Key Metrics and Their Interpretation:
- Antecedent Support: This measures how frequently the antecedent (the "if" part of the rule) appears in the transactions. For example, in the first rule, Bagel appears in 42.54% of all transactions (0.425397), meaning Bagels are bought in about 42.5% of the total transactions.

- Consequent Support: This shows how frequently the consequent (the "then" part of the rule) appears in the transactions. For instance, Bread appears in 50.48% of transactions, indicating that Bread is bought in half of the transactions.

- Support: This value tells us how often the antecedent and consequent appear together in a transaction. For the rule from Bagel -> Bread, the support is 27.94%, meaning that Bagel and Bread are purchased together in 27.94% of transactions. Support gives a measure of the overall importance of the rule.

- Confidence: Confidence indicates how likely it is that the consequent will appear given that the antecedent has appeared in a transaction. For the Bagel -> Bread rule, the confidence is 65.67%, meaning that if a customer buys Bagels, there is a 65.67% chance they will also buy Bread.

- Lift: Lift tells us how much more likely the consequent is to occur with the antecedent than without. A lift greater than 1 suggests a positive relationship. In the case of Bagel -> Bread, the lift is 1.30, which means that the occurrence of Bagel increases the likelihood of Bread being purchased by 1.30 times, compared to its overall likelihood of being purchased without the presence of Bagels.

- Leverage: Leverage is a measure of the difference between the observed frequency of the rule and the expected frequency if the items were independent. For Bagel -> Bread, the leverage is 0.064641, indicating the strength of the co-occurrence of Bagel and Bread relative to their individual probabilities.

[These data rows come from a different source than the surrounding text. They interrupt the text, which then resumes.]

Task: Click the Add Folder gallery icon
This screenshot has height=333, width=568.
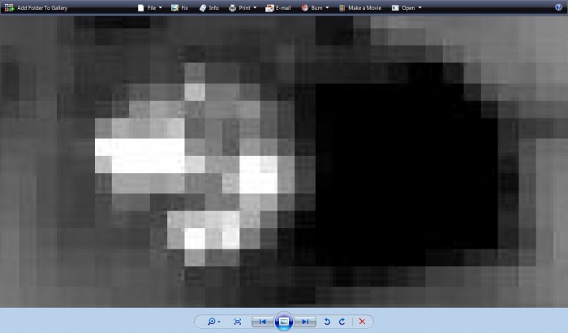Action: coord(9,7)
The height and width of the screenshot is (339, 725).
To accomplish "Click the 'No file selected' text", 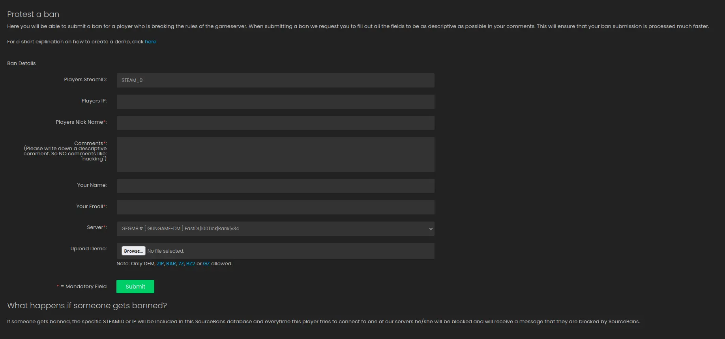I will (166, 251).
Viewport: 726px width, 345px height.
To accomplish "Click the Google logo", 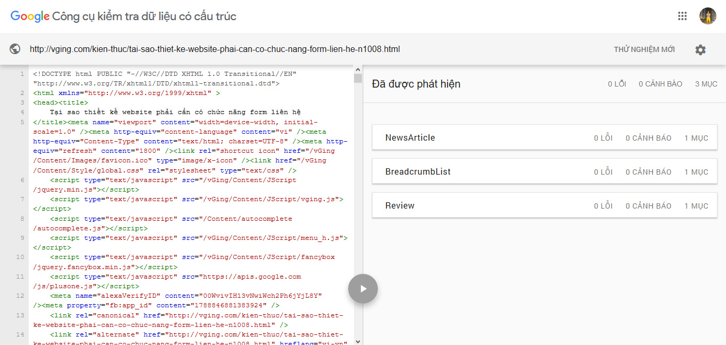I will 30,16.
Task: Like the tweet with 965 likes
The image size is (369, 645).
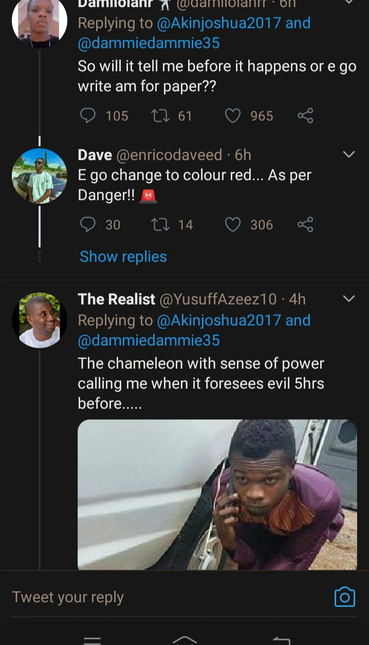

- Conviction: This metric gives an indication of the strength of the rule in terms of the likelihood of the antecedent occurring without the consequent. A conviction greater than 1 suggests a strong association. For Bagel -> Bread, the conviction is 1.44, indicating a reasonably strong association, meaning if a customer buys Bagels, it is more likely that they will also buy Bread.

Observations from the Rules:

- Eggs -> Cheese has a confidence of 68.12% and lift of 1.36, meaning customers who buy Eggs are likely to buy Cheese with a strong relationship.
- Cheese, Meat -> Eggs has a confidence of 66.67% and a lift of 1.52, which suggests that the combination of Cheese and Meat strongly predicts the purchase of Eggs.
- Milk -> Cheese has a support of 30.48%, confidence of 60.76%, and lift of 1.21, which means Milk and Cheese are bought together reasonably often, though the relationship is weaker compared to other rules.

In general, these rules suggest that certain products are more likely to be purchased together, which can help in product placement, promotions, and targeted marketing strategies. For example, the strong relationship between Eggs and Cheese could be used for bundling them together in promotions or strategically placing them in proximity on store shelves to encourage customers to buy both.